A matching strip on the main fascia. When bridge is down current flows. A wire from the main strip to each isolated section. A wire from track bus
to the bridge end strip. When bridge is UP trains from 'open' end are stopped by lack of current...the hinge end 
tracks are blocked by the bridge. This prevents your cherished locos from making a fatal floor dive.

Another bridge tip: Lay a long piece of flex track that reaches past both ends of the bridge. Attach it
to the base and the bridge.. Use a Dremel or
saw to make an ANGLE CUT of the rails at each end. Oh the hihge end use the / angle...on the open end use the \ angle.
This will permit the bridge to smoothly move up and down yet keep the rails in alignment. It worked for me and I
had two curving tracks similar to your situation. 

Don


----------



## jackpresley (Dec 19, 2017)

» **STORED DATA**:

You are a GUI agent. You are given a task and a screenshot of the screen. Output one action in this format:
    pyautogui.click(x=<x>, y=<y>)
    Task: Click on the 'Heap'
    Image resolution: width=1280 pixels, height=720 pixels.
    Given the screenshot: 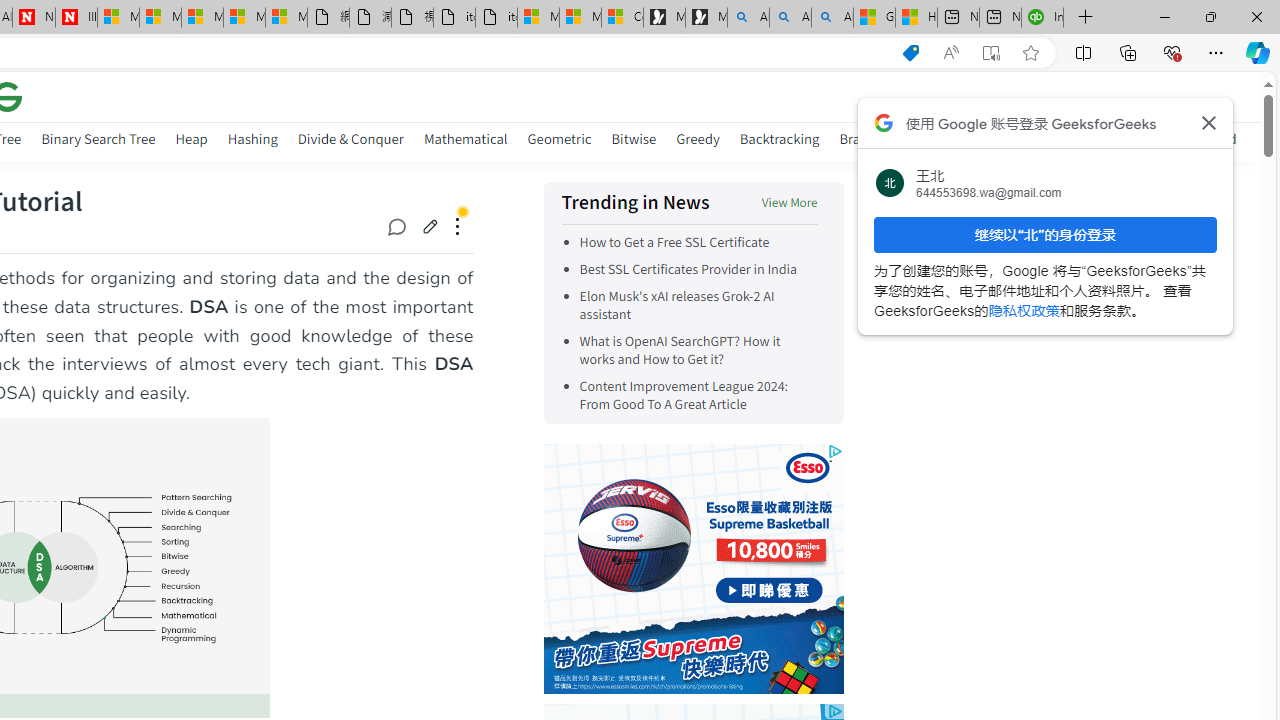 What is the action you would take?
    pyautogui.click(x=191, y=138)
...
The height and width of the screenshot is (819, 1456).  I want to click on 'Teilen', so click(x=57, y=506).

» **EXERCISE TASK**:
Pick up the forum thread on model railroad lift bridges and write what comes next after its last line. These rows have no connection to the text about a model railroad lift bridge.

» **SOLVED EXERCISE**:
IMHO, purchasing Anyrail is well worth it. It will highlight problems. You can have it show grades, etc. and as Mark mentioned the "too tight" curves. I typically "elevate" and lock the height of specific pieces of track that I know have to be at certain levels and then have it smooth the slopes and see how it turns out. Keep in mind that while it will do easements into turns, I don't think it will even consider an easement on starting a grade. My experience tells me the transition from level to sloped track, specifically starting uphill, is critical. I bought the longest, lowest piece of rolling stock just to test with. I basically had to scrap the plan because I couldn't ease into the grades and get to the height I needed without screwing up the geometry of the layout.

Welcome and I look forward to following along with your progress.


----------



## 65446 (Sep 22, 2018)

Hi.
To not have the engine get trapped in front of its cars in the spur/yard tracks you will have to run trains counterclockwise only. The very bottom spur will still present that problem though, unless you create a runaround track for it. 
If you are going DCC you do not need any of the (red) gaps/insulators.


----------



## traction fan (Oct 5, 2014)

Hotrackguy said:


> I appreciate all of the feedback... I don't really have anyone to bounce ideas off of and the guys on YouTube don't talk back when I ask them questions so thanks!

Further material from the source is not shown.